Other Content: Alcohol use; no smoking, but snake bite appears to give man hallucinogenic vision; and, man haunted by tragic dreams of traumatic past event, montage sequence implies some stealing by boy growing up on the gritty streets of a tumultuous city, and a power-mad villain.
KING ARTHUR: LEGEND OF THE SWORD is a gritty reimagining of the Legend of King Arthur. In this version, young Arthur is sent to Londinium when his father, the king, and mother are murdered. In the city, Arthur’s adopted by young women in a brothel. He grows up in the back alleys, becoming a prince of thieves. When Arthur pulls Excalibur from the stone, he’s forced to acknowledge his heritage. Arthur must learn how to wield the sword’s magical power to lead a rebellion against the evil king, his uncle.

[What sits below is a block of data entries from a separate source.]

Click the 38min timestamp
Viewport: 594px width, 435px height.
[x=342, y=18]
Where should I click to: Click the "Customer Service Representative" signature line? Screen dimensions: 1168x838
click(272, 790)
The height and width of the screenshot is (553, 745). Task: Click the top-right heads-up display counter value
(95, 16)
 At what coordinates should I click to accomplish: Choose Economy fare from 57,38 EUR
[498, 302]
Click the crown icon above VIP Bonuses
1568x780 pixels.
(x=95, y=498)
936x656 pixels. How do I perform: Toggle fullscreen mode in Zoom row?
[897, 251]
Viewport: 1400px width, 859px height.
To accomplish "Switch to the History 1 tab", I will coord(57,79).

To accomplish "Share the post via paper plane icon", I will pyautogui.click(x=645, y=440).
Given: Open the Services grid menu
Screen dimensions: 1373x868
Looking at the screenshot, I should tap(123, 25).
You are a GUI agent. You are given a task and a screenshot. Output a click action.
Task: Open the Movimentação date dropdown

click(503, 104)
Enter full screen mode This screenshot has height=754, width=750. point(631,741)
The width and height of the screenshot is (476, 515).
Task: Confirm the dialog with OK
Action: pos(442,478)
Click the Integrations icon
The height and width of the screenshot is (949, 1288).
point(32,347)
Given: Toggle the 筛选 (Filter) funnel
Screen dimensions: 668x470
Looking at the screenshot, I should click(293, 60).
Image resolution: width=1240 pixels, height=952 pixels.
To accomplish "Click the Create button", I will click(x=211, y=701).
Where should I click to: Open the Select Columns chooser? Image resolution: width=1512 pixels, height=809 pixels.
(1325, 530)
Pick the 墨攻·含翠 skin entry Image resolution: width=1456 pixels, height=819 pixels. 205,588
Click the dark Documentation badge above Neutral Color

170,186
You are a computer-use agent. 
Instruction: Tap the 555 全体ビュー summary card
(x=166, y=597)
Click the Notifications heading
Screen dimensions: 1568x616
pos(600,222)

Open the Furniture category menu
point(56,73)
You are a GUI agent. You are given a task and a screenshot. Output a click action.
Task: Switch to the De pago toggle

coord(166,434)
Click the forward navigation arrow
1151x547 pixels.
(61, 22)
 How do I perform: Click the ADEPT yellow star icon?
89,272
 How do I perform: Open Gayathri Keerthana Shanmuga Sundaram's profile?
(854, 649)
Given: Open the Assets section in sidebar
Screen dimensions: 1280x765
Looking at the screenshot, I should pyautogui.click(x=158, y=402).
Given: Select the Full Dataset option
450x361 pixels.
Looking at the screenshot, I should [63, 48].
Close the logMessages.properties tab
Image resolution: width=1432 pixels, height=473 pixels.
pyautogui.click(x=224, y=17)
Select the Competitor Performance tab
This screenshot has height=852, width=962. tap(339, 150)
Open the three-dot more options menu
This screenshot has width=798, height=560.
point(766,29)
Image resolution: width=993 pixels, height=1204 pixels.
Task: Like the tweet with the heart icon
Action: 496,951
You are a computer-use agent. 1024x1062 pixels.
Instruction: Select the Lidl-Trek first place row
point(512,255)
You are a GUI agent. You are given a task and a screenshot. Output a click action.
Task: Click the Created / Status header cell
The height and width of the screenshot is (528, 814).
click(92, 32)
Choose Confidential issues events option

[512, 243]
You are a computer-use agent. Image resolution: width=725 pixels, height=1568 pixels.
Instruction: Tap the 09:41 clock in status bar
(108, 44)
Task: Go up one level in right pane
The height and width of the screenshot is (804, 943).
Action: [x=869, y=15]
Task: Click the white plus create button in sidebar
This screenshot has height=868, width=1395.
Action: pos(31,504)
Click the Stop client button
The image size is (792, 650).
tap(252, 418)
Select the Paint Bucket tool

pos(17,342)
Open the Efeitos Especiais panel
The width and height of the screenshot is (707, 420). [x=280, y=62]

KING ARTHUR: LEGEND OF THE SWORD is sometimes confusing and over-the-top, especially the first act. The magic doesn’t make much sense. Happily, the movie becomes less confusing and more fun when Arthur and his men start fighting and outsmarting the evil king’s men. Things also become clearer when the magic behind Excalibur is explained. However, this King Arthur contains more occult magic, though it’s mixed with Christian, moral content and allusions. KING ARTHUR: LEGEND OF THE SWORD also contains some foul language and intense, scary violence. So, MOVIEGUIDE® advises extreme caution.